[Stored data]

********************

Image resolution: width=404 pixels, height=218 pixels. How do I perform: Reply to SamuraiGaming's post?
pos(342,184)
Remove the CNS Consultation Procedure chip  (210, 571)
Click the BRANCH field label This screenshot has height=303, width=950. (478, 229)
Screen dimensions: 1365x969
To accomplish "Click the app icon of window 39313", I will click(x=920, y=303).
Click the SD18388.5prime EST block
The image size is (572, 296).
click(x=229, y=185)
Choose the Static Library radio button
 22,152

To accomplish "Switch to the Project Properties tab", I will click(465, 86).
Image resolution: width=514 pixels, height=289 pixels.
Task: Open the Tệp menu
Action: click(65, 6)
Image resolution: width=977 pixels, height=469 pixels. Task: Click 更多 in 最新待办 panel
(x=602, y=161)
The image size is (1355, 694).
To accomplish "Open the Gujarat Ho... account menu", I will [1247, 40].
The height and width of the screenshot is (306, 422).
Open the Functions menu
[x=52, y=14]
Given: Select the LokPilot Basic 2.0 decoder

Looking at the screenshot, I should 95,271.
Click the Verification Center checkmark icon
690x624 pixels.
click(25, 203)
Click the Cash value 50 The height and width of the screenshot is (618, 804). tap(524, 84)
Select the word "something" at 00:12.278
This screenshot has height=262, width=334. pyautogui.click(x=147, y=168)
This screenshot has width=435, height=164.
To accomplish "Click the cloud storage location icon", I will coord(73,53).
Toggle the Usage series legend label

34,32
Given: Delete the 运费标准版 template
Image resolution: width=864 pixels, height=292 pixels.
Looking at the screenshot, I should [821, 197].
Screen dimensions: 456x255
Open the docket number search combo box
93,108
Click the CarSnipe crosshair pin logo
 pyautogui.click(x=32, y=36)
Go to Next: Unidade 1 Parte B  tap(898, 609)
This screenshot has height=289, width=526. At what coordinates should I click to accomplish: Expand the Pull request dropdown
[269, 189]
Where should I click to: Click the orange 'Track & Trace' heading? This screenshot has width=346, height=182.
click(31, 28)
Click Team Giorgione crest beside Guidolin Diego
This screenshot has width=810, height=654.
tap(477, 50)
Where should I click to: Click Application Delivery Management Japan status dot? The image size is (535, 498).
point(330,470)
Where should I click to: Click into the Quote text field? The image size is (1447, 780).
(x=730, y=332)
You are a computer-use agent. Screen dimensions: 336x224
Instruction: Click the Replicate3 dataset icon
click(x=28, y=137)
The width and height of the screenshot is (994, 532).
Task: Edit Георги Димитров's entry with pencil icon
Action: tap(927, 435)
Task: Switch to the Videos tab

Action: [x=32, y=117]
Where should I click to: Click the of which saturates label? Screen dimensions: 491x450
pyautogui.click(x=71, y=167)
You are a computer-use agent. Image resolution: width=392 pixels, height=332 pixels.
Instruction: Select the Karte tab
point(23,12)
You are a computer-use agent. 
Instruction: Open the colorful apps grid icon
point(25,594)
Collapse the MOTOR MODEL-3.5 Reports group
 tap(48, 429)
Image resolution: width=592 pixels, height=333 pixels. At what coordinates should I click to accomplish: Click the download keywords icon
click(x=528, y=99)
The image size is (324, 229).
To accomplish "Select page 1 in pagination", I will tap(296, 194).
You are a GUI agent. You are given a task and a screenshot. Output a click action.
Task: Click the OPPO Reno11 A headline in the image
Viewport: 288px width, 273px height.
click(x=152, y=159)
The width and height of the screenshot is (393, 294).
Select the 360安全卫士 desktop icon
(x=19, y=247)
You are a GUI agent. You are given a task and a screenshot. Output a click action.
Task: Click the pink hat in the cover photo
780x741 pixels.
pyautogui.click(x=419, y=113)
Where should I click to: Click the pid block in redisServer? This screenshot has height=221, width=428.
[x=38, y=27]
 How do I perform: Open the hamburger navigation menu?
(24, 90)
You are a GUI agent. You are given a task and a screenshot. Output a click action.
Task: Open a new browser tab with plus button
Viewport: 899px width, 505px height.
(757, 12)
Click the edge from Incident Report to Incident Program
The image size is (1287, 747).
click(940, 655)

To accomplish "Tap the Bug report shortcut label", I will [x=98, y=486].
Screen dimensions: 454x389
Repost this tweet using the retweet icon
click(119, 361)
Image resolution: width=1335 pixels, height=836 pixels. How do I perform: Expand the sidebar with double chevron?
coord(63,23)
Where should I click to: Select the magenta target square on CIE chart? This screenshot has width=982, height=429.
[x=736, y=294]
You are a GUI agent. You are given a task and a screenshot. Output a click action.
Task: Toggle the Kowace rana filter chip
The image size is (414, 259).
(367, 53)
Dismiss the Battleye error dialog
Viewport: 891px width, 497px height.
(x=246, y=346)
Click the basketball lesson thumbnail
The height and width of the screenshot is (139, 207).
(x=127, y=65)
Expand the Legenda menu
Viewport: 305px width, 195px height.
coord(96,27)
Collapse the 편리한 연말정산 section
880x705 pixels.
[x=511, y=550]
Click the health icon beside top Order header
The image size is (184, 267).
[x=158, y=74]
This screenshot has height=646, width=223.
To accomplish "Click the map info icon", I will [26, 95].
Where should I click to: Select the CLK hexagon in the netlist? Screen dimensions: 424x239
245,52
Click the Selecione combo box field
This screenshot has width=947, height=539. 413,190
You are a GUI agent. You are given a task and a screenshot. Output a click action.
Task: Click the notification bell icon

********************

§ **What the task asks**: Look through the entries and copy every line in which the string "computer" appears.

§ **Answer to this exercise**:
You are a computer-use agent. Screen dimensions: 336x224
You are a computer-use agent. Image resolution: width=392 pixels, height=332 pixels.
You are a computer-use agent. 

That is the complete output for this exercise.